Anticardiolipin antibodies (aCL) derived from the sera of individuals exhibiting the antiphospholipid syndrome (APS) directly bind to β₂- glycoprotein I (β₂-GPI), which is adsorbed to an oxidized polystyrene surface. Oxygen atoms were introduced on a polystyrene surface by irradiation with electron or γ-ray radiation. X-ray photoelectron spectroscopy revealed the irradiated surfaces were oxidized to generate C-O and C=O moieties. aCL derived from either APS patients or (NZW x BXSB)F₁ mice bound to β₂-GPI coated on the irradiated plates, depending on the radiation dose. Antibody binding to β₂-GPI on the irradiated plates was competitively inhibited by simultaneous addition of cardiolipin (CL)-coated latex beads mixed together with β₂-GPI but were unaffected by addition of excess β₂-GPI, CL micelles, or CL-coated latex beads alone.

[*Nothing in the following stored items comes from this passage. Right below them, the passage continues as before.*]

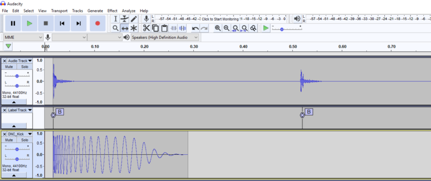Screen dimensions: 431x181
Task: Click the Undo arrow icon
Action: 195,28
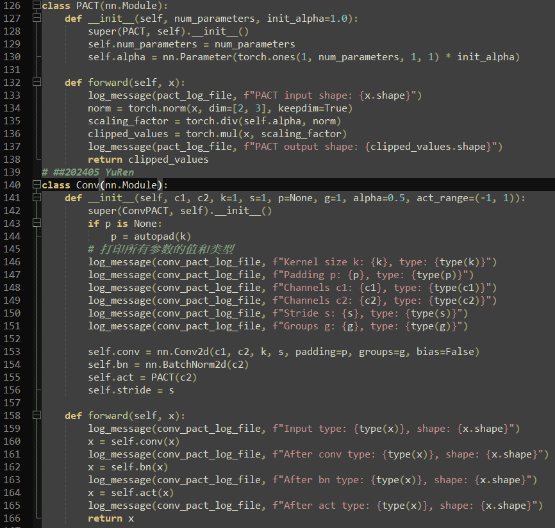Screen dimensions: 555x528
Task: Collapse the class Conv fold marker
Action: point(37,185)
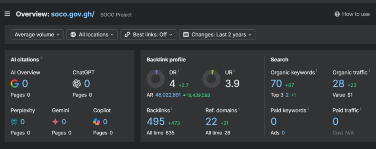The width and height of the screenshot is (376, 149).
Task: Click the Copilot logo icon
Action: [x=97, y=122]
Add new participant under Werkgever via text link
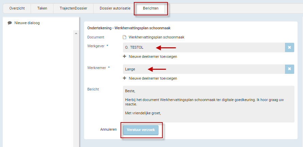The width and height of the screenshot is (303, 147). (x=153, y=56)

There was a high correlation between binding values of aCL in sera from 40 APS patients obtained by the anti-β₂-GPI enzyme-linked immunosorbent assay (ELISA) using the irradiated plates and those by the β₂-GPI-dependent aCL ELISA. Therefore, aCL have specificity for an epitope on β₂-GPI. This epitope is expressed by a conformational change occurring when β₂-GPI interacts with an oxygen- substituted solid phase surface.